Reading Specialist Certification is required to serve as a reading specialist in elementary and high schools. Reading specialists are professionals who aim to improve reading achievement in their district or school by serving as teachers, coaches, or leaders of school reading programs. The reading specialist is authorized to teach reading and to provide technical assistance and professional development to teachers. The reading specialist also supports, supplements and extends classroom teaching, and works collaboratively to implement a quality reading program that is research-based and meets the needs of students.

== Individual state standards ==
Certification generally involves completing literacy-related coursework after one has obtained a bachelor's degree. Each state has different criteria for obtaining reading specialist certification. Some states require general teacher certification, and some require at least one year of teaching experience in a general classroom, before obtaining reading specialist certification. It may be issued as a full certificate or as an endorsement on an existing teaching certificate. Some states require applicants to pass a reading specialist content area examination.

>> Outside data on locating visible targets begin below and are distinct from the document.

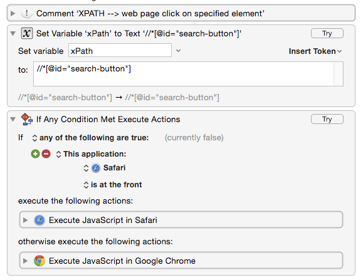The image size is (363, 280).
Task: Click the xPath variable name field
Action: 120,50
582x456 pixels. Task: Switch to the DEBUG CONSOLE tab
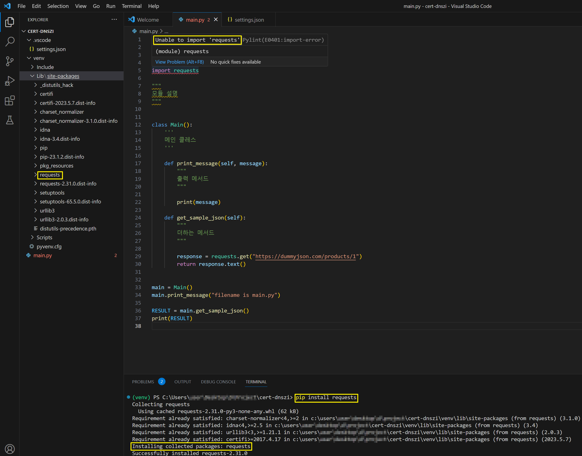[x=218, y=382]
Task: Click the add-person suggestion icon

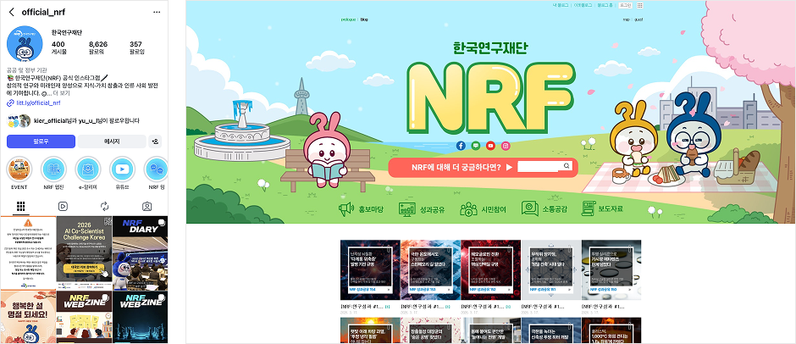Action: tap(155, 141)
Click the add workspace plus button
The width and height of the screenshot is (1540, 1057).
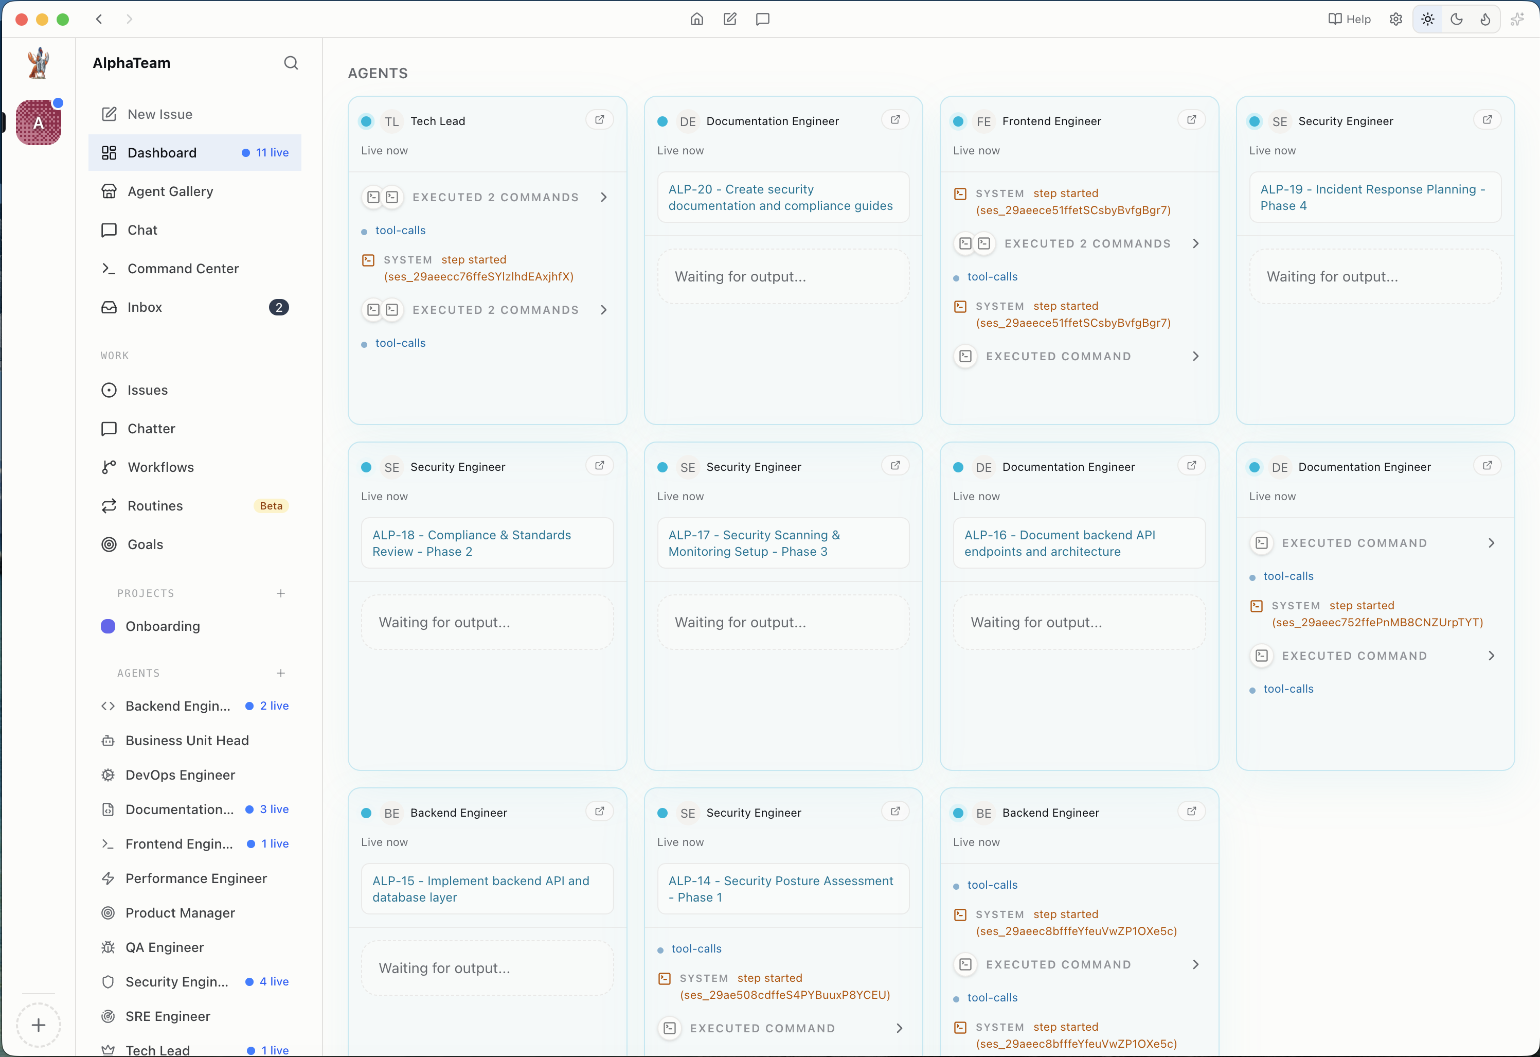pyautogui.click(x=38, y=1025)
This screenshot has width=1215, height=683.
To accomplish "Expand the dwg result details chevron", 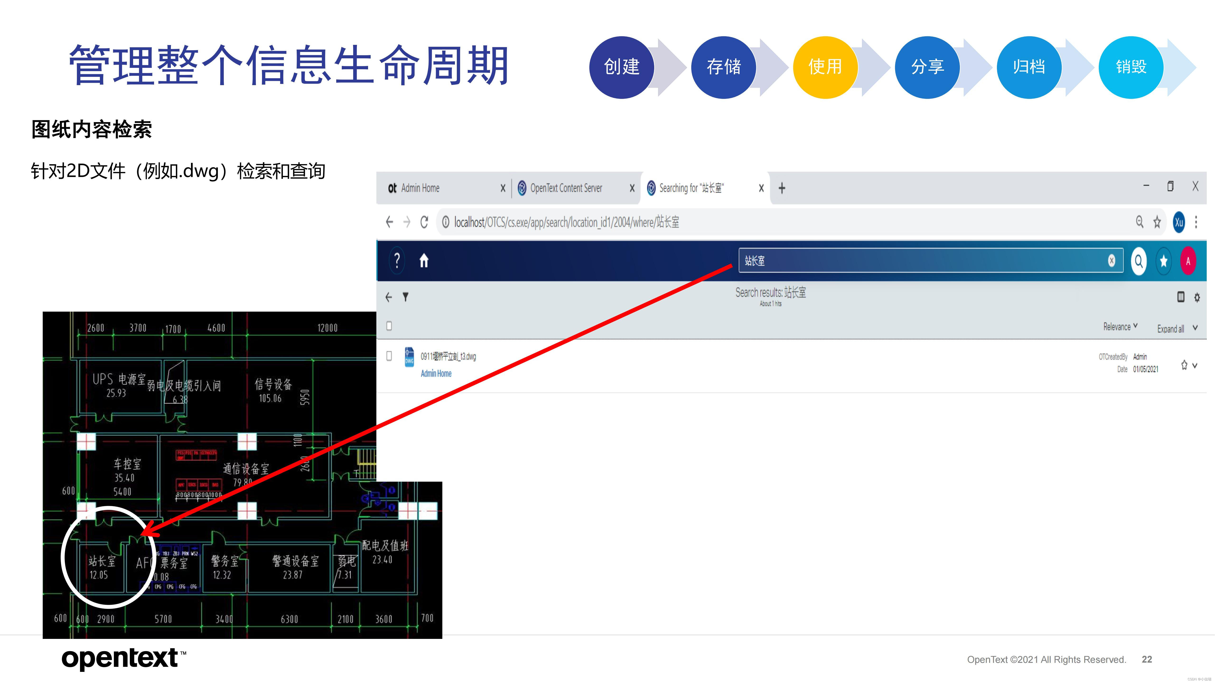I will 1195,365.
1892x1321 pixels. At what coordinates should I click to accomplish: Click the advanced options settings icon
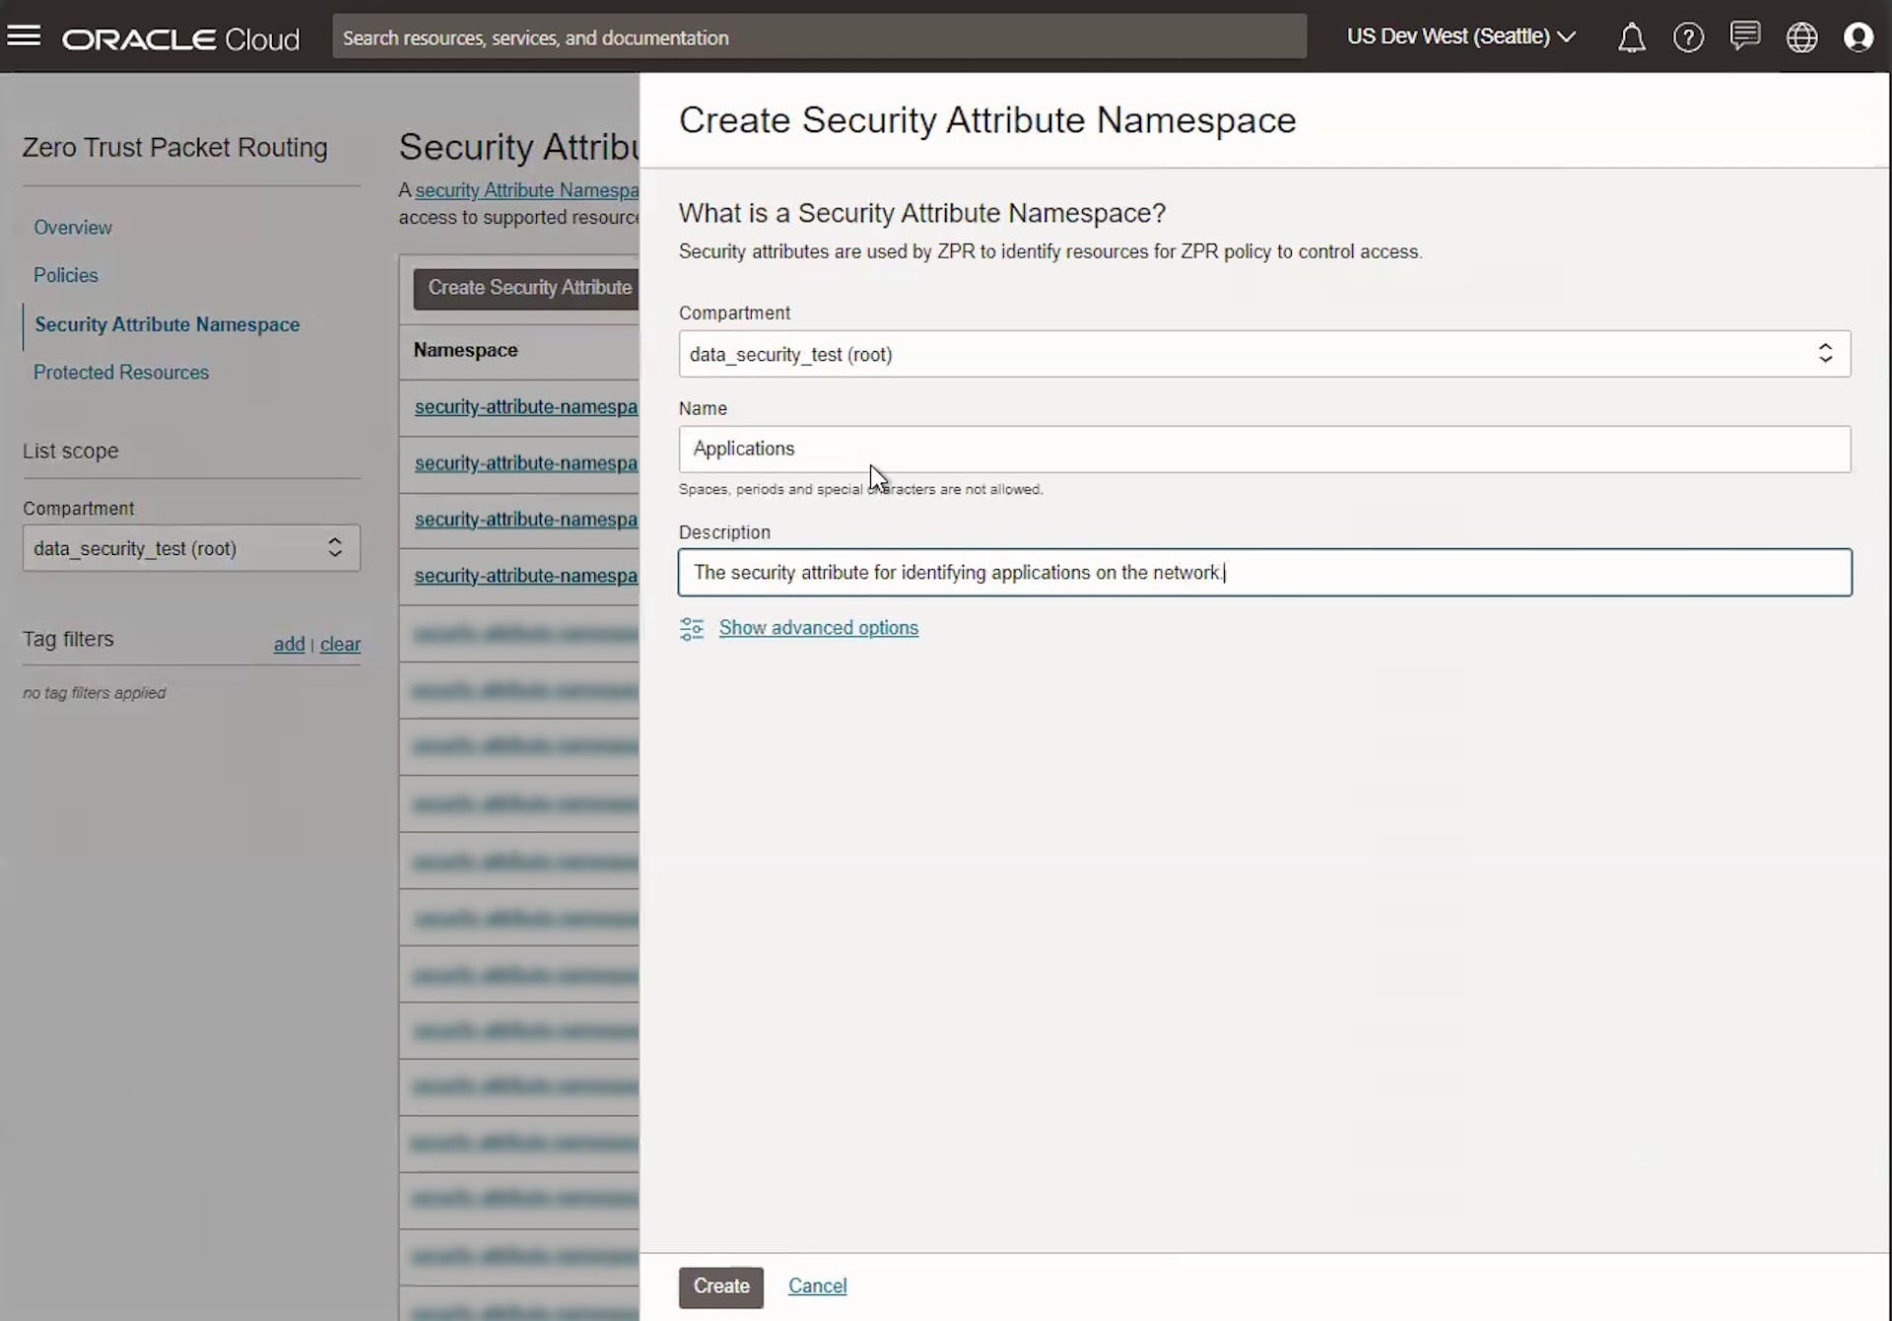[692, 628]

== International Reading Association standards ==

The International Reading Association has its own standards for reading specialists, which they also term literacy coaches. They posit that a reading specialist must have valid teaching certification, teaching experience, and a master's degree with concentration in reading and writing education. The International Reading Association also believes that reading specialists should undergo coursework that builds skills and knowledge that would result in ability to take on leadership skills with the school reading program, fostering knowledge among staff and students. In addition, the Association recommends that specialists seeking certification should complete 21–27 hours of language arts, reading, and other related courses at the graduate level. They state that the graduate-level coursework should include a practicum with a supervisor, recommended to be 6 semester hours. The supervised practicum experience should require working with students who struggle with reading, as well as collaborative and coaching experiences with teachers.

== U.S. Department of Education standards ==

The U.S. Department of Education facilitates learning more about state-specific certification criteria.

== Examples of university standards ==
An alternate view of Reading Specialist Certification is provided by several universities. At Northeastern Illinois University and Dominican University, accredited by the International Reading Association, students undergo 36 graduate semester hours to earn a Master of Arts in Reading degree, along with reading specialist certification.

At the University of Illinois at Chicago, applicants must complete 39 course credit hours, resulting in a graduate degree: Language, Literacy, and Culture M.Ed. degree, along with reading specialist certification.